SÃO PAULO, SP (FOLHAPRESS) - Em meio ao agravamento da crise de imigração na fronteira com o México, o governo de Joe Biden anunciou a abertura de uma licitação para reativar um centro de detenção de migrantes na base naval dos Estados Unidos na Baía de Guantánamo, em Cuba.
Entre os critérios exigidos para o fechamento do contrato está a de que a empresa escolhida garanta que ao menos 10% dos guardas da instalação sejam fluentes em espanhol e em crioulo haitiano -idiomas da maior parte das pessoas que tentam cruzar a fronteira americana.
Embora o Departamento de Segurança Interna dos EUA (DHS, na sigla em inglês) afirme que não enviará a Guantánamo migrantes que estão entre os milhares acumulados em um acampamento improvisado debaixo de uma ponte na fronteira, o movimento para a reabertura do centro acende alertas sobre as ações da gestão Biden diante da crise migratória.

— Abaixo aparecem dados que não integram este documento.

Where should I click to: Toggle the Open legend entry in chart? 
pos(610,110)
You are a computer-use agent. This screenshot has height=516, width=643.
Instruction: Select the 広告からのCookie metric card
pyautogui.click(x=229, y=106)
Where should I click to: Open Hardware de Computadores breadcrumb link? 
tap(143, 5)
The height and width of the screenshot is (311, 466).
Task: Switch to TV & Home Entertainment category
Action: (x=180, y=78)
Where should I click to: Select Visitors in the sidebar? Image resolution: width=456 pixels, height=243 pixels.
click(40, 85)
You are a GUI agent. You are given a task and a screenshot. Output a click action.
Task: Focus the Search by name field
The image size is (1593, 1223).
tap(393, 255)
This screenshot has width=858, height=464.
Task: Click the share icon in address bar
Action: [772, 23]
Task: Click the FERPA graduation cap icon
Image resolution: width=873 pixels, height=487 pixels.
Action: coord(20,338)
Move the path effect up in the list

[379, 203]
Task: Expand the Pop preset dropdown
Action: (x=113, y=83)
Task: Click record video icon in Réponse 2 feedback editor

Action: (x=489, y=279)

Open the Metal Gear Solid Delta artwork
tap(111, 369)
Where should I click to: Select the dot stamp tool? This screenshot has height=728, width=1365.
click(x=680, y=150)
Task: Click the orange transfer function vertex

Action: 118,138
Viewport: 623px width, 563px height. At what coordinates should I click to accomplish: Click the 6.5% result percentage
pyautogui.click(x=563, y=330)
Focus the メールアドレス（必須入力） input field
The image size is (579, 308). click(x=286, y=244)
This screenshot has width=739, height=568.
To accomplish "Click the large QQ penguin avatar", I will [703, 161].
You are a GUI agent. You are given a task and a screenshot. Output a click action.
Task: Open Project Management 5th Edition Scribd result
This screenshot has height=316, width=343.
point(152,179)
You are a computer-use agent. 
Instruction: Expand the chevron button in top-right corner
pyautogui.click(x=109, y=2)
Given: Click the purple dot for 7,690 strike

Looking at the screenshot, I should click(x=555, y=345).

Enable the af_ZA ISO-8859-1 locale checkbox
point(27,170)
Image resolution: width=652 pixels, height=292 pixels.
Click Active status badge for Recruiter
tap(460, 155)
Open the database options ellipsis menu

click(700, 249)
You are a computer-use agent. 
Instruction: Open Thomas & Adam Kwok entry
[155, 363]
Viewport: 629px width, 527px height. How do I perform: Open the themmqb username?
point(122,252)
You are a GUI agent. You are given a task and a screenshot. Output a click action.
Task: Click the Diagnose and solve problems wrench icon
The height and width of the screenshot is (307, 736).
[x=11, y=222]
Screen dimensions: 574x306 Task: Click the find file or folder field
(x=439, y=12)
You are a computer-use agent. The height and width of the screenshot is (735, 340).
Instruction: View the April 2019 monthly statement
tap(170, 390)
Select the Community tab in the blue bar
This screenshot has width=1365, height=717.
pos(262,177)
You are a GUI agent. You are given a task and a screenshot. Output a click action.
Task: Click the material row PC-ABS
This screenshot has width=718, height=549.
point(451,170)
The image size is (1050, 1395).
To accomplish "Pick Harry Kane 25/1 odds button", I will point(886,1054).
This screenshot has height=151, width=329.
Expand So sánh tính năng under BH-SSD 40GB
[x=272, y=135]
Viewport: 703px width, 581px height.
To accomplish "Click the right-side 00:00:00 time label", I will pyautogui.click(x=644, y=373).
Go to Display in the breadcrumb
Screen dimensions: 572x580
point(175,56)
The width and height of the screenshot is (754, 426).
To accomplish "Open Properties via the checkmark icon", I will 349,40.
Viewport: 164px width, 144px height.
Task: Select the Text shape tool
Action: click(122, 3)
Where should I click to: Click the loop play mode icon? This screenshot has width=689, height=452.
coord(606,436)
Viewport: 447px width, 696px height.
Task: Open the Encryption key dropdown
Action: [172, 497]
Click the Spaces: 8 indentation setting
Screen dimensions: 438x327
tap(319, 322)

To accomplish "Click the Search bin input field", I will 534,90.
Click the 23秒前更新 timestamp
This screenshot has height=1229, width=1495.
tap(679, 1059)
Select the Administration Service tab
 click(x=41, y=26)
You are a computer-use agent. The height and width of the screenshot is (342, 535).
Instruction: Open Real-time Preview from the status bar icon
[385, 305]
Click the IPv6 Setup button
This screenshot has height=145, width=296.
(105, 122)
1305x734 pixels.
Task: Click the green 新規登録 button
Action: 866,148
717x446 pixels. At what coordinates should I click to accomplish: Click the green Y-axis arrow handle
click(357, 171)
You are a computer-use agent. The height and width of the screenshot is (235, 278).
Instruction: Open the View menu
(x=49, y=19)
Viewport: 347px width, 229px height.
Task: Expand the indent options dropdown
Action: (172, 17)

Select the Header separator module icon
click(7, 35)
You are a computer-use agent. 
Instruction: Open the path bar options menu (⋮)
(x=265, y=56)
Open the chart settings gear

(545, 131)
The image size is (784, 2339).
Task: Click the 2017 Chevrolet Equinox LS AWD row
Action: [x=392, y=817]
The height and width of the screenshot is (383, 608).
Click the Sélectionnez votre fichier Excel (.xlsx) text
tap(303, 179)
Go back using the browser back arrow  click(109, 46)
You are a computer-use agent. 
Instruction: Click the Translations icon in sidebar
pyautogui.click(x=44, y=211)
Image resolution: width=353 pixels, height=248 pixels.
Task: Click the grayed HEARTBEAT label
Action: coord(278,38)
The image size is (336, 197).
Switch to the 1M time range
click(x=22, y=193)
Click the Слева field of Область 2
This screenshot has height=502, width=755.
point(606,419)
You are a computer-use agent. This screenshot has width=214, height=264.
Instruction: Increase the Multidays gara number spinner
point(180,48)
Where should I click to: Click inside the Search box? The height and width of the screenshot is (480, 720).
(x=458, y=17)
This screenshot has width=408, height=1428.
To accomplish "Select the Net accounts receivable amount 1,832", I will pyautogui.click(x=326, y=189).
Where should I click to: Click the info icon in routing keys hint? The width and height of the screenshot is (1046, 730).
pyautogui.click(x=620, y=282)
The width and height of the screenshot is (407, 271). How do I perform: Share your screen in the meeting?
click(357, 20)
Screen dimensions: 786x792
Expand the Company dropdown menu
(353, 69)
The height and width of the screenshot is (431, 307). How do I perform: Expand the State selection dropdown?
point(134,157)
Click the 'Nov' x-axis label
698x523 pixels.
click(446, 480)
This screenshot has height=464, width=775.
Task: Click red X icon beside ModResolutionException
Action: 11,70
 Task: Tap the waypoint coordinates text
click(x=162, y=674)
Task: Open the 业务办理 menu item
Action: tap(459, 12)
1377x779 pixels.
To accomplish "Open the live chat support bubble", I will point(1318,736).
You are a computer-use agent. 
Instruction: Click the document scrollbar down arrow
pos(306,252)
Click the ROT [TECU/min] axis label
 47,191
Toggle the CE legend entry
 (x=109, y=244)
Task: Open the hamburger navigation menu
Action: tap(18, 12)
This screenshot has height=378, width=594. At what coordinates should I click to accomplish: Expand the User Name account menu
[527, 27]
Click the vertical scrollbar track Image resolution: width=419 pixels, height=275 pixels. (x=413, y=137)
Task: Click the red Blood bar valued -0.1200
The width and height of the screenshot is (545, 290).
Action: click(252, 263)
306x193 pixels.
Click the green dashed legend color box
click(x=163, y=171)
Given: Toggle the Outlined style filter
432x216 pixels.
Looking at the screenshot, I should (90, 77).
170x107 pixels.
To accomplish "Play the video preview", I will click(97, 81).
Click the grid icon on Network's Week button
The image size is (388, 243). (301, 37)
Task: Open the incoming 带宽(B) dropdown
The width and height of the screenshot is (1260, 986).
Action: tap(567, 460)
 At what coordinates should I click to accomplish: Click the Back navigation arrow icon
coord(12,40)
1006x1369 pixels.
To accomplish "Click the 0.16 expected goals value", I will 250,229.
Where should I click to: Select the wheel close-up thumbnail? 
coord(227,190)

Segundo os registros do governo americano, a licitação foi aberta no último dia 17, dois dias antes de o Acnur, agência da ONU para refugiados, contabilizar cerca de 14 mil imigrantes acampados em barracas construídas com galhos e lonas à beira do Rio Grande, sem acesso a condições básicas de higiene e alimentação.
O edital afirma que o centro reaberto terá uma população diária estimada de 20 pessoas, mas o prestador de serviços deverá ter condições para erguer instalações temporárias para abrigar até 400 migrantes em um "evento de pico".